La pandemia nos ha dejado muchas estampas asombrosas, escenas que, salvo por esta circunstancia extraordinaria, habría sido difícil presenciar. Así sucedió con las imágenes de la Basílica de Guadalupe, epicentro de la católica en Hispanoamérica, durante el 12 de diciembre pasado. Sin la devastación del coronavirus hubiera sido impensable ver la explanada vacía, sin los miles y miles de fieles que, año tras año desde hace siglos, llegan al Tepeyac para postrarse frente a la virgen y agradecer su presencia, su guía o su mera existencia.
#LaEstampa | Cuando la autoridad se anima a ser autoridad
La extraordinaria escena debió ofrecer valiosas lecciones para las autoridades que buscan controlar el crecimiento descontrolado de la pandemia en la Ciudad de México.
Podrían haber concluido, por ejemplo, que establecer restricciones contundentes y bien explicadas genera solidaridad y comprensión entre la población, incluso si esa población está compuesta por fieles cuya devoción religiosa a veces supera, en teoría, cualquier otro compromiso cívico, o de otra índole.
No sobra apuntar lo difícil y doloroso que debe haber sido para los devotos fieles católicos (y un buen número que no son católicos, pero son mexicanos y llevan a la guadalupana en el alma año con año) no poder visitar en persona la Basílica. Aún así, la gente acató las disposiciones y buscó otras maneras de celebrar a la virgen este año.
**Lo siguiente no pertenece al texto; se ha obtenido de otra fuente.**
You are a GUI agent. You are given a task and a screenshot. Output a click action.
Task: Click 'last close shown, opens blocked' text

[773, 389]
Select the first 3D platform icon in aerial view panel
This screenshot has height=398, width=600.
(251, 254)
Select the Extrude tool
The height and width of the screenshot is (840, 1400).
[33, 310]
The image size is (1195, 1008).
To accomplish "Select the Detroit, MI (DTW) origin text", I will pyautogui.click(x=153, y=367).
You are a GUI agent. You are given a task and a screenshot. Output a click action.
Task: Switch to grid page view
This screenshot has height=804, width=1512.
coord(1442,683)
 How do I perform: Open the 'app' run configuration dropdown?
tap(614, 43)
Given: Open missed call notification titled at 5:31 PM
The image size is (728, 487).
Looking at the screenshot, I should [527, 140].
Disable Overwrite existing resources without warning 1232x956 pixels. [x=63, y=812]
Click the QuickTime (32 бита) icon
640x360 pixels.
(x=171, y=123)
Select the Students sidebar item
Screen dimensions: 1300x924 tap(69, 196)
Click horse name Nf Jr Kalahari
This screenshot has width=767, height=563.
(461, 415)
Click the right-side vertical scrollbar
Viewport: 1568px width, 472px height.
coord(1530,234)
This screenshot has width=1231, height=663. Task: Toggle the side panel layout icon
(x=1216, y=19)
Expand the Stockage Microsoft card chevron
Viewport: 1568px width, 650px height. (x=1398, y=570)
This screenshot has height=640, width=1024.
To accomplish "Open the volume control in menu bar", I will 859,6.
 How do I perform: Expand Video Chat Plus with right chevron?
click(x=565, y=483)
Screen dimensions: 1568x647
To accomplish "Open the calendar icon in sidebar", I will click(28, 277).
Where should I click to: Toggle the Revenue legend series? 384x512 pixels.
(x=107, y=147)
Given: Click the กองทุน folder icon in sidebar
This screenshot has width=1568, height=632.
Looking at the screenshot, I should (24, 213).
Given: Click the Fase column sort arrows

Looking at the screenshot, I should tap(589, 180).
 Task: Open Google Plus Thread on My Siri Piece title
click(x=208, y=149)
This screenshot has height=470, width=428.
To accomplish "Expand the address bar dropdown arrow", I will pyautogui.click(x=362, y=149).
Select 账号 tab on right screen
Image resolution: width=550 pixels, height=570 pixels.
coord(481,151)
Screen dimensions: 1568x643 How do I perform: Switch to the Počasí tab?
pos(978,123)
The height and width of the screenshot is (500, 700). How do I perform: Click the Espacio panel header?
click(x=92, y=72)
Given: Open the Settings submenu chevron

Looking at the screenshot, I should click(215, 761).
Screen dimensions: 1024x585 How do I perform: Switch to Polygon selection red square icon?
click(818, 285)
Por desgracia, las autoridades, o al menos el hombre que acapara la autoridad en México, optó por extraer las lecciones equivocadas de la muestra de disciplina cívica de los fieles.
Para el presidente López Obrador, el éxito de las medidas de protección sanitaria del 12 de diciembre no tienen nada que ver con las decisiones atinadas de la autoridad. La clave fue, dijo, “la responsabilidad del pueblo”. No se equivoca del todo el presidente. En efecto, el pueblo actuó de manera responsable. Pero actuó de manera responsable porque la autoridad se animó a ser autoridad. No es tan difícil, pensaría uno. O quizá sí.